Director de

EL PERIODICO

Esta campaña electoral ha traído menos propuestas interesantes que antiguos tópicos mentirosos. La mayoría de partidos olvidaron hace tiempo que las campañas han de servir para algo más importante que su propia y estricta recolección de votos: aprovechar el contacto con la gente para rehabilitar la imagen de la política, tan gastada. Y para otra necesidad del sistema democrático: devolver algo de credibilidad a las formaciones.

No reivindico mítines de guante blanco filosóficos y etéreos. Pero entre eso y limitarse a descalificar a gritos a los demás, enfatizar obviedades o buscar votos aludiendo al tamaño de los genitales, que es lo que hemos tenido otra vez, hay demasiada distancia.

Esas formas han sido menos graves que el fondo de muchos mensajes. En este país la especialidad electoral es, más que ensalzar y exagerar lo propio, engañar sobre los contrincantes, para que si son idóneos no lo parezca. No se suele criticar a los demás por lo que hacen o defienden, aunque pueda ser discutible, sino atribuyéndoles ideas o características falsas.

Es una manipulación que erosiona la confianza popular en la política, porque niega evidencias que forman parte de nuestra convivencia. También es tramposa la repetición de supuestos principios generales falsos hasta convertirlos en referencias de la cultura política popular. Un repaso a algunos ejemplos de estas mentiras y manipulaciones --algunos, muy antiguos-- reflejan el enfermizo ánimo manipulador que nos rodea. En el fondo, las alianzas posteriores a las elecciones son antidemocráticas. Esta criminalización de lo que es habitual en los demás países cuando nadie consigue mayoría absoluta, está tan asentada que desde la muerte de Franco todavía no hemos tenido en la Moncloa ningún gobierno de coalición. Eso empuja a España hacia unos gobiernos con un poder muy absoluto (un posible tic de reminiscencia franquista), o gobiernos débiles en el Parlamento (necesitados de pactar con alguien cada ley, con la lectura maliciosa consiguiente de que eso comporta mercadeos intolerables). Los partidos minoritarios molestan y son ideológicamente peligrosos.

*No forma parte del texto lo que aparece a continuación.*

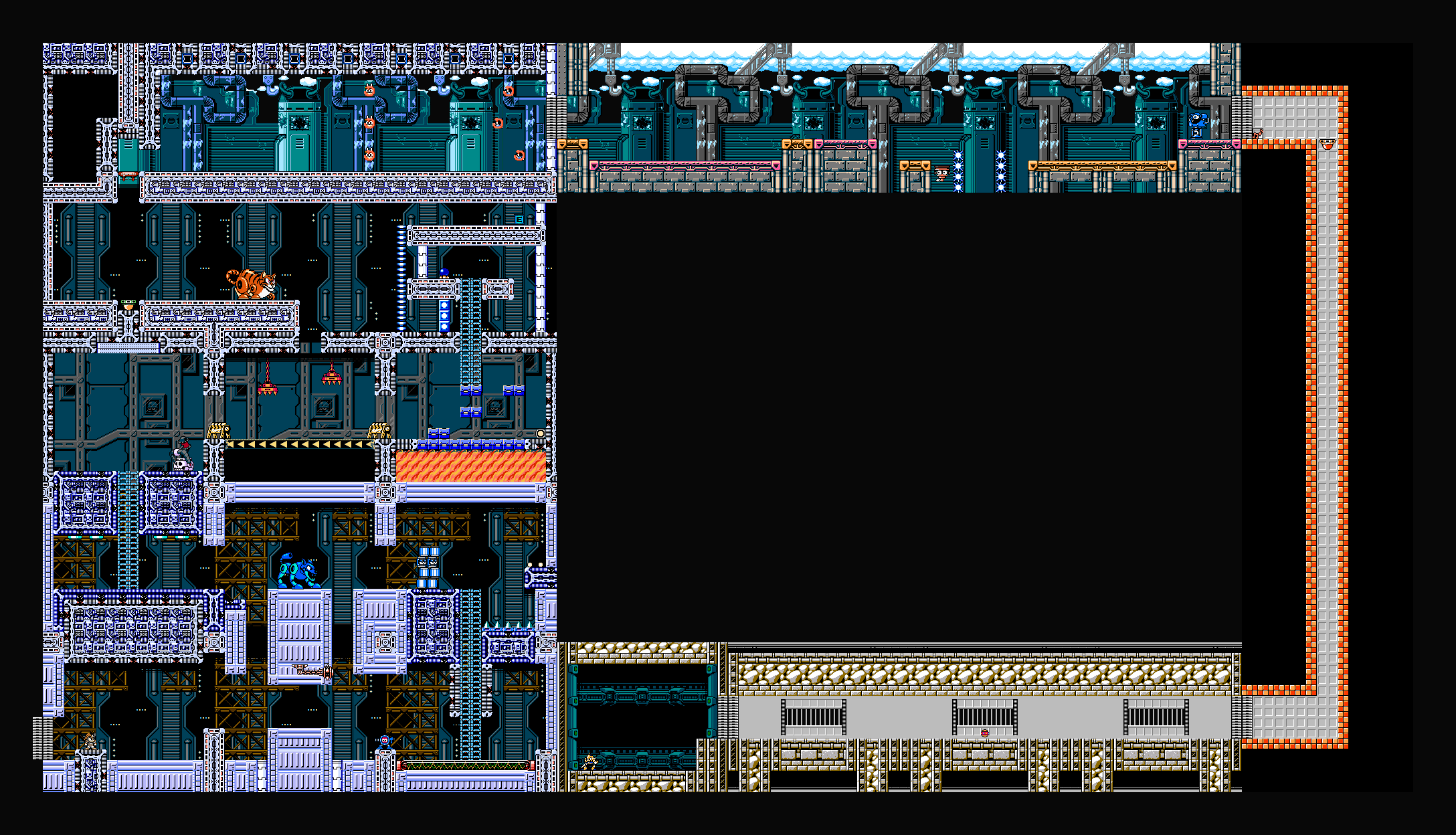Select the blue panther robot enemy
This screenshot has width=1456, height=835.
[298, 572]
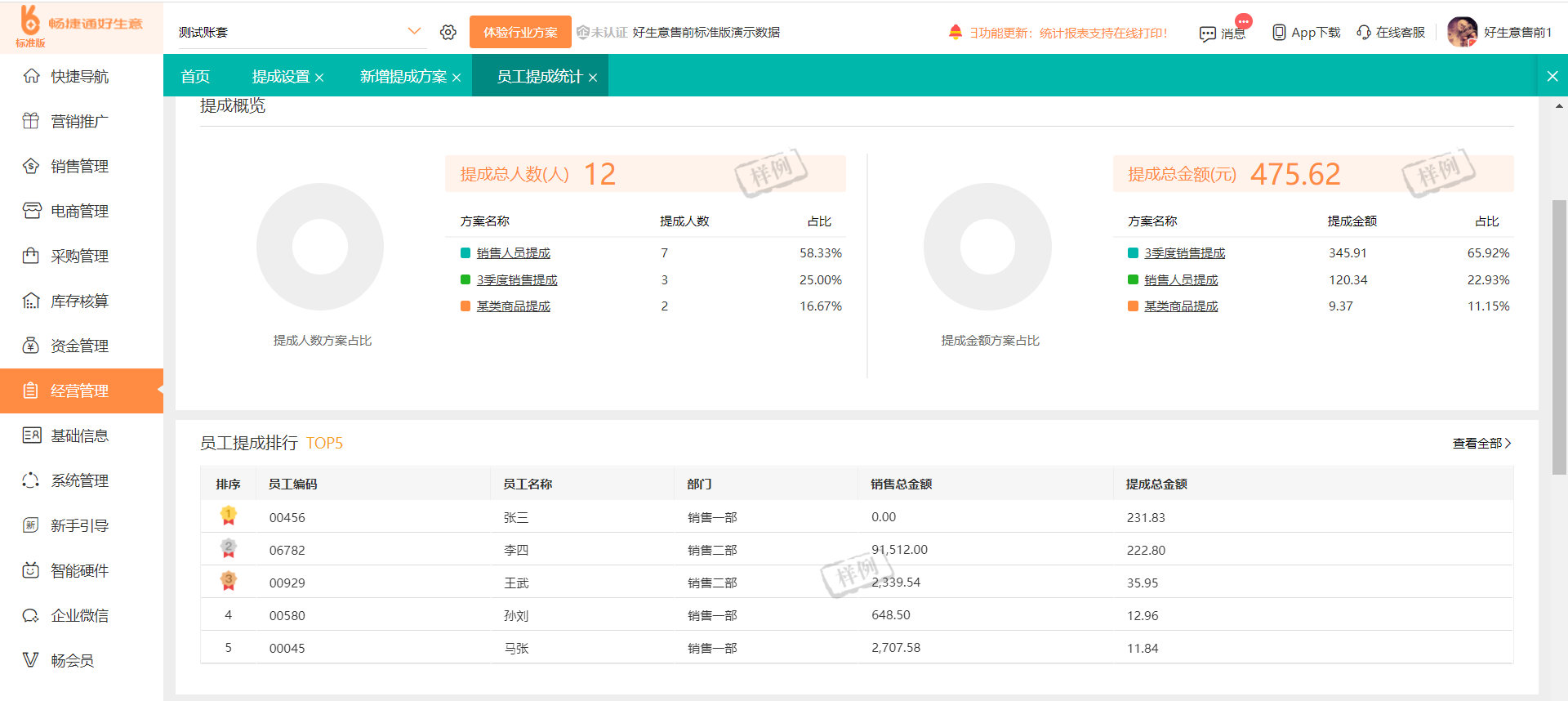Viewport: 1568px width, 701px height.
Task: Click the 体验行业方案 button
Action: [x=520, y=32]
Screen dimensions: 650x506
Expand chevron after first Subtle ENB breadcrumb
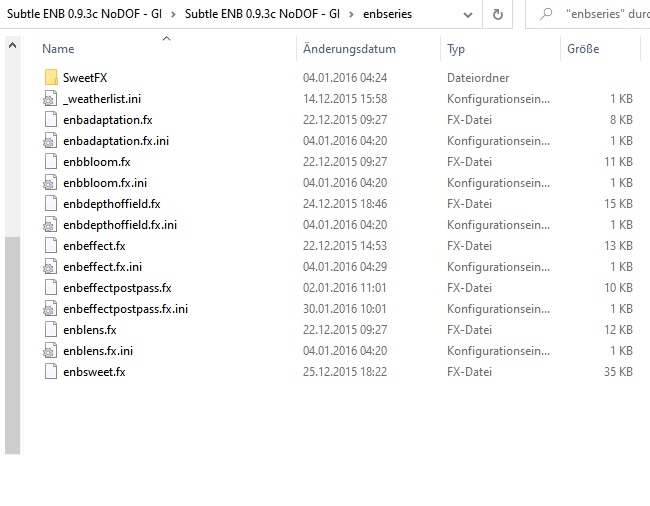[174, 15]
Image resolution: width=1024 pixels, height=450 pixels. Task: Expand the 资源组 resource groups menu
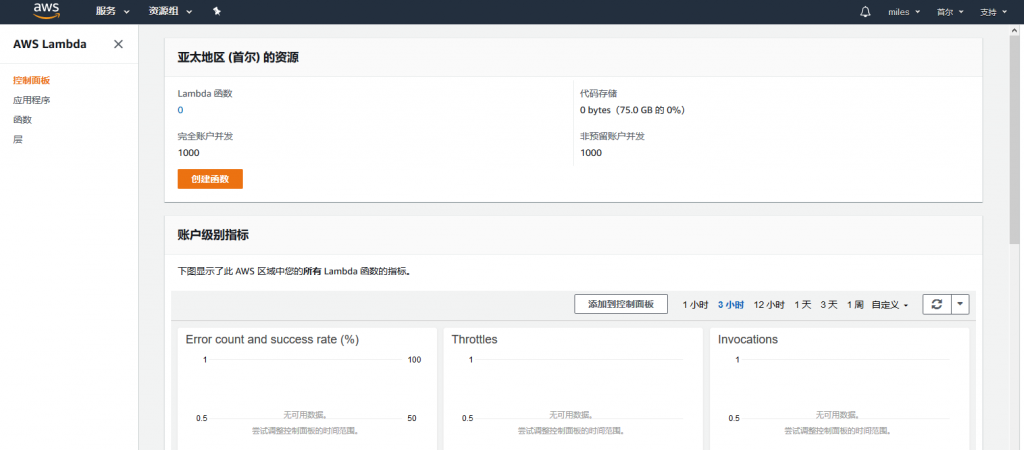point(170,12)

Cuando se acercan elecciones, la derecha trata a Izquierda Unida e Iniciativa (ICV-EUiA) como si mantuviesen las posiciones del comunismo antidemocrático de la etapa estalinista. Su amplia gestión a escala local desde la transición, impecable en casi todos los casos, queda ninguneada por advertencias genéricas a que como se sabe, hay que ir con cuidado con ellos. Esquerra Republicana recibe una consideración parecida.

Asimismo, los partidos regionalistas sufren ese mismo trato desde buena parte de las esferas del poder político y mediático central, en lo que es un reflejo más de lo muy poco en serio que se toma ahora allí el modelo del Estado de las autonomías.

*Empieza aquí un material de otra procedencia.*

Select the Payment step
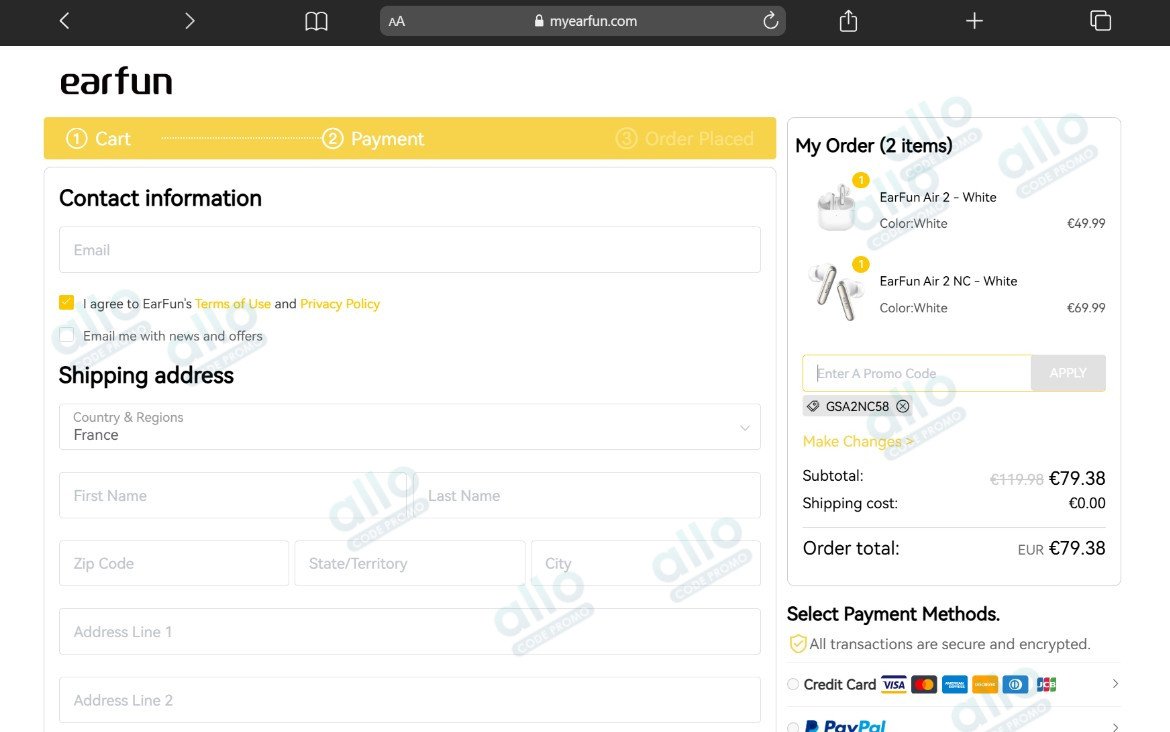The image size is (1170, 732). 372,139
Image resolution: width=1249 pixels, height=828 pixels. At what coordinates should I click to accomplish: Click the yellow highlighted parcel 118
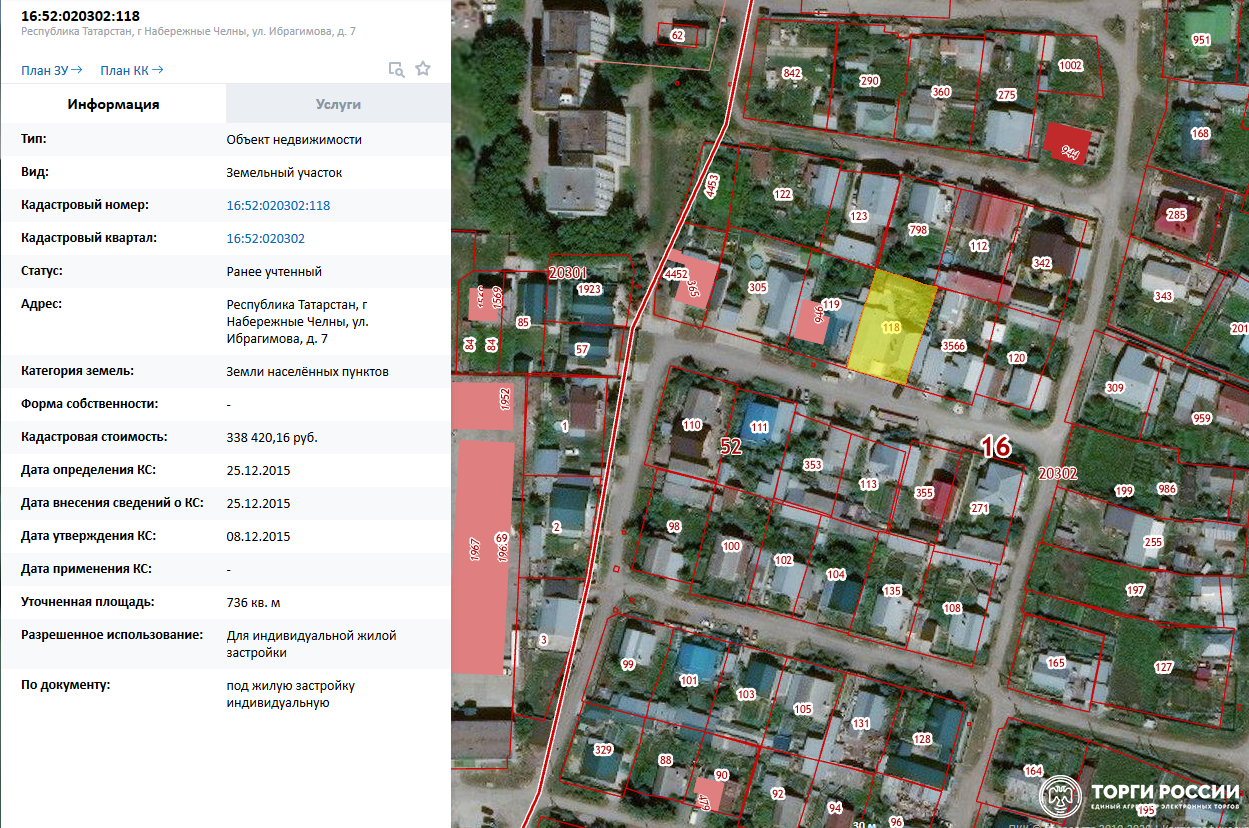pos(892,327)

Los partidos políticos que aceptan pluralidad interna son poco de fiar. Los socialistas españoles viven atrapados por una pinza de opinión diabólica. Cuando actúan con cohesión a escala estatal, las demás formaciones acusan a su aparato central de despótico y a las ramas territoriales de traidoras a los intereses de sus respectivas comunidades autónomas. Y cuando expresan posturas matizadamente diferenciadas, cae sobre la formación el estigma de inconsistencia y falta de seriedad. En esta apreciación pesa también mucho la inercia que aún tiene, desde la dictadura, la valoración de que la uniformidad es positiva.

Mas allá de estas tres doctrinas, los políticos en campaña han frivolizado sobre otras cuestiones serias. Que si caerán las pensiones si ganan los adversarios, que si quienes estaban contra la guerra son cobardes y antipatriotas, que si los de determinados colores son cómplices de quienes desean la desmembración de España...

Y luego, cuando las urnas queden atrás, esos políticos querrán que quienes hemos recibido sus mensajes cainitas creando recelo hacia quienes votan diferente a nosotros, convivamos tranquilos y confiados.